The BTC mining difficulty records new ATH after a 21.5% increase which is the biggest in three years as we can see in our latest Bitcoin news today.
It is now harder to mine BTC than ever as the BTC mining difficulty records a new high soaring by more than 21.5%. This is the biggest increase since October 2017. The new ATH of 25 trillion represents a 21.5% increase since the last readjustment when the difficulty dropped by 12.6% recording the BTC networks biggest downward correction since the year started.
#Bitcoin mining difficulty has increased by 21.5% today.
It is the largest positive difficulty adjustment in almost 7 years.

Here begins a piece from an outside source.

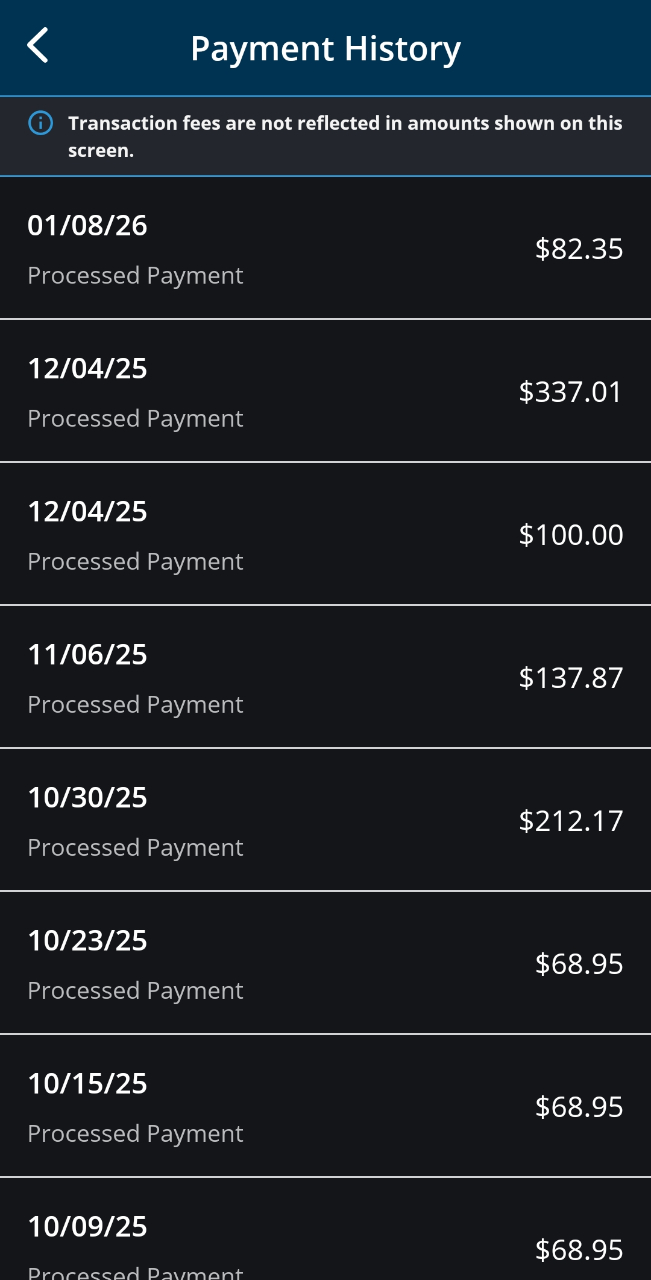Select the $82.35 payment amount
The height and width of the screenshot is (1280, 651).
coord(579,249)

Chart: https://t.co/VSa6oGAPZF pic.twitter.com/ynFPBBDBKh
— glassnode (@glassnode) May 13, 2021
The difficulty is a relative measure of the amount of the computational resources that are required to produce new coins with the value increasing or decreasing after every 2016 block or every 14 days depending on how quickly the previous 2016 block was found. The average block production interval is intended to be 10 minutes since the last readjustment which was substantially faster somewhere about 8.25 minutes which means that there’s growing competition among miners as more hash rate or the combined computational power used to mine and process transactions that are being sent to the network.
Earlier this week, the BTC network’s hash rate hitting a new ATH above 178 TH/s before dipping slightly in the past few days coupling with the fierce competition and the latest drop in the BTC price below $50,000 with the increase in mining difficulty is likely to affect miners’ revenues. There’s good news for the average users with the faster block production interval which has helped to clear out the memepool which means that your stuck transactions will not have to wait long before being confirmed.

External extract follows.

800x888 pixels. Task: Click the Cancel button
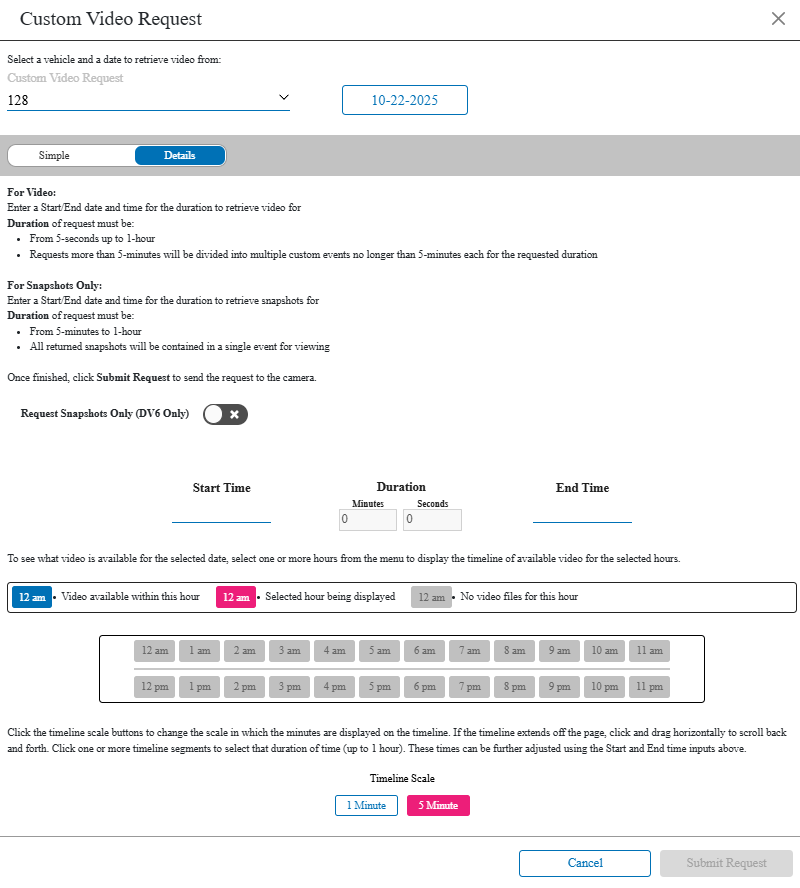coord(585,863)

As reported recently, Over the past 24 hours, we saw $4 billion of BTC and other coins got liquidated after Tesla’s decision to stop BTC payments. Today is a bloody day in the crypto market with the current downturn being propelled by Tesla’s recent announcement which shows that the company won’t accept BTC as payment for its electric vehicles. The car manufacturer announced that it will no longer accept BTC for its products.
Moreover, around $4 billion worth of long and short positions were liquidated at the same time as per the data by ByBt. BTC markets account for the majority of the liquidations and stand at over $2 billion at press time after ETH and Filecoin. Almost 90% of the liquidations were long positions where ByBt and Huobi occupied the first two spots in terms of volume after Okex and Binance.